▶ [What you should do]: Rewrite the rows starting with the line with "Identify the location of page-title: Validar" and going on through the line with "hero-level-bonus: (17) is", substituting "Find the position of" for "Identify the location of" and leaving everything else as it is.
Source material section start
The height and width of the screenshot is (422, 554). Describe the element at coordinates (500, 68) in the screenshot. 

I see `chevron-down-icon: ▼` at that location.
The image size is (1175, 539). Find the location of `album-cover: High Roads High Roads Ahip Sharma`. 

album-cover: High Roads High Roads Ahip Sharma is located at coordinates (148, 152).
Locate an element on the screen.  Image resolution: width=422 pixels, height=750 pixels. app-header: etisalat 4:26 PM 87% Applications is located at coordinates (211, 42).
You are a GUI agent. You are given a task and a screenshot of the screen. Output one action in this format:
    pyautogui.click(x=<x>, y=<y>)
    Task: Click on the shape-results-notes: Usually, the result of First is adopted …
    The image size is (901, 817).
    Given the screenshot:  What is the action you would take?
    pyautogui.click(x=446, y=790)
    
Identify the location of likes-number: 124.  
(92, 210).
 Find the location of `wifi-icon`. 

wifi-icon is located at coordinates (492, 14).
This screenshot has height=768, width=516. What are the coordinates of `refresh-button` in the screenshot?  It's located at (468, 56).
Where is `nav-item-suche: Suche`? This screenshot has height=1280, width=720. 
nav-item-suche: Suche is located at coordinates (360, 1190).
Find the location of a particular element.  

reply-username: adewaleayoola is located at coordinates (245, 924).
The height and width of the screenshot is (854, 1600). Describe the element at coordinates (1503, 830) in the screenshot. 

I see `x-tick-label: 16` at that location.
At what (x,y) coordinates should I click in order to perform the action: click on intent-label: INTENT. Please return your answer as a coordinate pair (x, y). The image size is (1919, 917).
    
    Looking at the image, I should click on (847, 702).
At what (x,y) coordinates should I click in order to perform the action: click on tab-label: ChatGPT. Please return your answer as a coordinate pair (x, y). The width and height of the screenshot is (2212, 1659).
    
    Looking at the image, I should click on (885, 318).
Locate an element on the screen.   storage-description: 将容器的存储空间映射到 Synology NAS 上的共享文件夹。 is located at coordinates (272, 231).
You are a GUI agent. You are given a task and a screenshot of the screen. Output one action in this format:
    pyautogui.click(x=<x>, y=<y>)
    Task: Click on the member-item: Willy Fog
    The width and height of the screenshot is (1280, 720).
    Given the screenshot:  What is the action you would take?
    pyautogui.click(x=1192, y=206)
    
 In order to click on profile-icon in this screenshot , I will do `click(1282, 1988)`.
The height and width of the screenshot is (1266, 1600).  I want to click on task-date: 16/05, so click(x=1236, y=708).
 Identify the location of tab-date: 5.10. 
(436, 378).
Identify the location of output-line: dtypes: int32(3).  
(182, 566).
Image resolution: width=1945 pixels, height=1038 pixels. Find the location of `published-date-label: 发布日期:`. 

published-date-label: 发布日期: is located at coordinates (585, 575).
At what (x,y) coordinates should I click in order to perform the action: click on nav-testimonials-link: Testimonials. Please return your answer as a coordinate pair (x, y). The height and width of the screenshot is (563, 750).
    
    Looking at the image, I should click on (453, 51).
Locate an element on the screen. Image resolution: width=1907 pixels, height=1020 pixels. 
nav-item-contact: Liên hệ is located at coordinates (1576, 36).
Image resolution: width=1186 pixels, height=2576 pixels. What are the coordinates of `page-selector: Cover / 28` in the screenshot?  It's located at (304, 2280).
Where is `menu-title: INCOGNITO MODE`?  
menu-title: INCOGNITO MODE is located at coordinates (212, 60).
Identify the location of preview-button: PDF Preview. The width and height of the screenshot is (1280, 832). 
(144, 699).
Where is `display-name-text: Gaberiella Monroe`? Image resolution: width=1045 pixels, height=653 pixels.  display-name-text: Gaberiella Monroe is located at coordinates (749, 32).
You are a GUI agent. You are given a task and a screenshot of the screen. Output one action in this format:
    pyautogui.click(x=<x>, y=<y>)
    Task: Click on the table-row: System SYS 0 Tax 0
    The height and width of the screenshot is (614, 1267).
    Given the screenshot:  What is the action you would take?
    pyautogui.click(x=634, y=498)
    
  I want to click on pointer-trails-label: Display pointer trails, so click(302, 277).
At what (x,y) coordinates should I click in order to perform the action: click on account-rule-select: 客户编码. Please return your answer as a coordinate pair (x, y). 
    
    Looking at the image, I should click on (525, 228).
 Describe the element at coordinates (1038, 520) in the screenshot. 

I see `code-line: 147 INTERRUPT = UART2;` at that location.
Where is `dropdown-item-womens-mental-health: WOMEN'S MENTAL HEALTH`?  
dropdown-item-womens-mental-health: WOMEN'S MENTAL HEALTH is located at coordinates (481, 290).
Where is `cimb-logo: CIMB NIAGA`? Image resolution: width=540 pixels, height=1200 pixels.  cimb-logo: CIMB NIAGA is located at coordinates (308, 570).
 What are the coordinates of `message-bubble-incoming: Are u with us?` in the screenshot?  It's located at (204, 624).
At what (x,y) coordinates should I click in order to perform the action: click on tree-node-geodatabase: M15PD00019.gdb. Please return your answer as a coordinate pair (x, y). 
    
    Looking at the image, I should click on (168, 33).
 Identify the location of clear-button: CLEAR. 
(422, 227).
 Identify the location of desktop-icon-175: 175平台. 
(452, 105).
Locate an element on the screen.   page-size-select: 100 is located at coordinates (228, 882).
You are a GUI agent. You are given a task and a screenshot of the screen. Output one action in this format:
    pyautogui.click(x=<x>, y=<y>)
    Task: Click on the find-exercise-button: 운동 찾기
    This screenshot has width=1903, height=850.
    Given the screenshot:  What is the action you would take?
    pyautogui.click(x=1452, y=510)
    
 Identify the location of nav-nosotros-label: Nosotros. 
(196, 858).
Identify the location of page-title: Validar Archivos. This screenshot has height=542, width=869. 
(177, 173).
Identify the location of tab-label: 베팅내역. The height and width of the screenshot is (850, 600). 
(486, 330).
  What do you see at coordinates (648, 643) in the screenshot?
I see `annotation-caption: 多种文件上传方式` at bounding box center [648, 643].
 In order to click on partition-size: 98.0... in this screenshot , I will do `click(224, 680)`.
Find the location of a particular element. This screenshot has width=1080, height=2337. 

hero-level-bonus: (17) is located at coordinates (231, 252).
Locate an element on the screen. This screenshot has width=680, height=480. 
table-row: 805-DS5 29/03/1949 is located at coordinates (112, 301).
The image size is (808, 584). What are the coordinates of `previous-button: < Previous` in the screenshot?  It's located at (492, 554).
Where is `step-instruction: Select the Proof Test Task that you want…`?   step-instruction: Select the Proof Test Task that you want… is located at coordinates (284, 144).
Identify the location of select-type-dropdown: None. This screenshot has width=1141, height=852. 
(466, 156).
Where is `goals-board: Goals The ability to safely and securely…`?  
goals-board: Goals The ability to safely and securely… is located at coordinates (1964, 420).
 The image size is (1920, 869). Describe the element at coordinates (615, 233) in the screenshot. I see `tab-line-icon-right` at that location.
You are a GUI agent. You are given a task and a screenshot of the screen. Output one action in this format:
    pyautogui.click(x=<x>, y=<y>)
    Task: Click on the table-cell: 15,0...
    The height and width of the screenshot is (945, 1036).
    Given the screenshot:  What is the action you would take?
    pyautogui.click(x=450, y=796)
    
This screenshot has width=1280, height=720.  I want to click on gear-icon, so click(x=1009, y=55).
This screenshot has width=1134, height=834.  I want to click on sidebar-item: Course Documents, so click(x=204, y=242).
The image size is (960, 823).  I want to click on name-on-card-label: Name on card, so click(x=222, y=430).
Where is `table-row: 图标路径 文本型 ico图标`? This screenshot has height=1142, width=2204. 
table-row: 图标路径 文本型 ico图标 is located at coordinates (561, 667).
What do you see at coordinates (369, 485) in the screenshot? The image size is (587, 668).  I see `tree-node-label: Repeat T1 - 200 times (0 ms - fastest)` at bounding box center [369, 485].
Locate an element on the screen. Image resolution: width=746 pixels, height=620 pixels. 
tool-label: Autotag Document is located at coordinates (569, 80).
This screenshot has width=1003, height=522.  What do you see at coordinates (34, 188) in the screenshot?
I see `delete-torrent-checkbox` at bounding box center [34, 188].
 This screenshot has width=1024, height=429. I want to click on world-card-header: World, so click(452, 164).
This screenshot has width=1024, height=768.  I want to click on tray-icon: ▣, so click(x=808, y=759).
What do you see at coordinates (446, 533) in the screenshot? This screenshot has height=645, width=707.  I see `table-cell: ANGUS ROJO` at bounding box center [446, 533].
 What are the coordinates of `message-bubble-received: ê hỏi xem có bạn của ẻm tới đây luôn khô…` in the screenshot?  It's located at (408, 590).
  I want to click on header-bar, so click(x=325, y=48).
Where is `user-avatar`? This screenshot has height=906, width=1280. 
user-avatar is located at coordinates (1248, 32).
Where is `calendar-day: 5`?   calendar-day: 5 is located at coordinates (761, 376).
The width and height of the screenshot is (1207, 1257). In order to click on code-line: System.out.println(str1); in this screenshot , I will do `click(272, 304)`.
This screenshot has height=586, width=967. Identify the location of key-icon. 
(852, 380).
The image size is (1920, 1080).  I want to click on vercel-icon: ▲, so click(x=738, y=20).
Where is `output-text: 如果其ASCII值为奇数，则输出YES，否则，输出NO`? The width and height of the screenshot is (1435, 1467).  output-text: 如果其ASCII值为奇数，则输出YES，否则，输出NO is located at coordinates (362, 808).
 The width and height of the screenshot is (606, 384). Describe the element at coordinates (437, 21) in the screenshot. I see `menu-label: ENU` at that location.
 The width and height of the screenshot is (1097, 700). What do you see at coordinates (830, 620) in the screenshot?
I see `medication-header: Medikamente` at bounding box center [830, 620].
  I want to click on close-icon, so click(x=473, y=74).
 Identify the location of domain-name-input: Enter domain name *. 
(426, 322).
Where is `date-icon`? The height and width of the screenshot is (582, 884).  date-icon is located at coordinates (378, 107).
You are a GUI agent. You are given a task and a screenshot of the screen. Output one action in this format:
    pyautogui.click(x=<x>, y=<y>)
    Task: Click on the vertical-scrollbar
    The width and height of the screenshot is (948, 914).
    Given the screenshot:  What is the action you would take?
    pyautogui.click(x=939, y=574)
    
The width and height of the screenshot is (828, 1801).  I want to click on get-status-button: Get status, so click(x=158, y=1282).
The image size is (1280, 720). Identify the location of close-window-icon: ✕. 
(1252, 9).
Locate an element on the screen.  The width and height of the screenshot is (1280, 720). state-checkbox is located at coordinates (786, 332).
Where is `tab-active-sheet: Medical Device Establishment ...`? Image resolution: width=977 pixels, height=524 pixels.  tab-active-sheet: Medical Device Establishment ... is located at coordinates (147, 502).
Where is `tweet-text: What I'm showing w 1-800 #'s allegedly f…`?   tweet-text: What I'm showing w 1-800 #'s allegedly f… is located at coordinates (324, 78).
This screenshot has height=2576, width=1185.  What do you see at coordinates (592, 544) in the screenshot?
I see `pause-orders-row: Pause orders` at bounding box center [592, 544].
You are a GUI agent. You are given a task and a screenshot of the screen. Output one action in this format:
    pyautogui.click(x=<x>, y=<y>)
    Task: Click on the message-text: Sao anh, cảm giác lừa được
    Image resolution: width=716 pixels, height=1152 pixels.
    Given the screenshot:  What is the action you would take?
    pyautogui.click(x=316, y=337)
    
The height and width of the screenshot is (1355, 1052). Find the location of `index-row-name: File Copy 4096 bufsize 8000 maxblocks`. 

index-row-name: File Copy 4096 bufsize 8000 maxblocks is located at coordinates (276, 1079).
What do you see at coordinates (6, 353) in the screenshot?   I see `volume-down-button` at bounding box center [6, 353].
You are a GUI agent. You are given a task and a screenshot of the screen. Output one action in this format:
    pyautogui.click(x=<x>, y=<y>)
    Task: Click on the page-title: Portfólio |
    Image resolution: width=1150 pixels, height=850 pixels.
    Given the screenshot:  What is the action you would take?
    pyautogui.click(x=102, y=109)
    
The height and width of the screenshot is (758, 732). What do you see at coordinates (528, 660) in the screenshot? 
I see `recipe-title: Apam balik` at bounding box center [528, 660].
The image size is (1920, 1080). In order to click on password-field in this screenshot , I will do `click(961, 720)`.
Source material section end
▶ [Response to the exercise]:
Find the position of page-title: Validar Archivos. This screenshot has height=542, width=869. 
(177, 173).
Find the position of tab-label: 베팅내역. The height and width of the screenshot is (850, 600). 
(486, 330).
  What do you see at coordinates (648, 643) in the screenshot?
I see `annotation-caption: 多种文件上传方式` at bounding box center [648, 643].
 In order to click on partition-size: 98.0... in this screenshot , I will do `click(224, 680)`.
Find the location of a particular element. This screenshot has width=1080, height=2337. 

hero-level-bonus: (17) is located at coordinates (231, 252).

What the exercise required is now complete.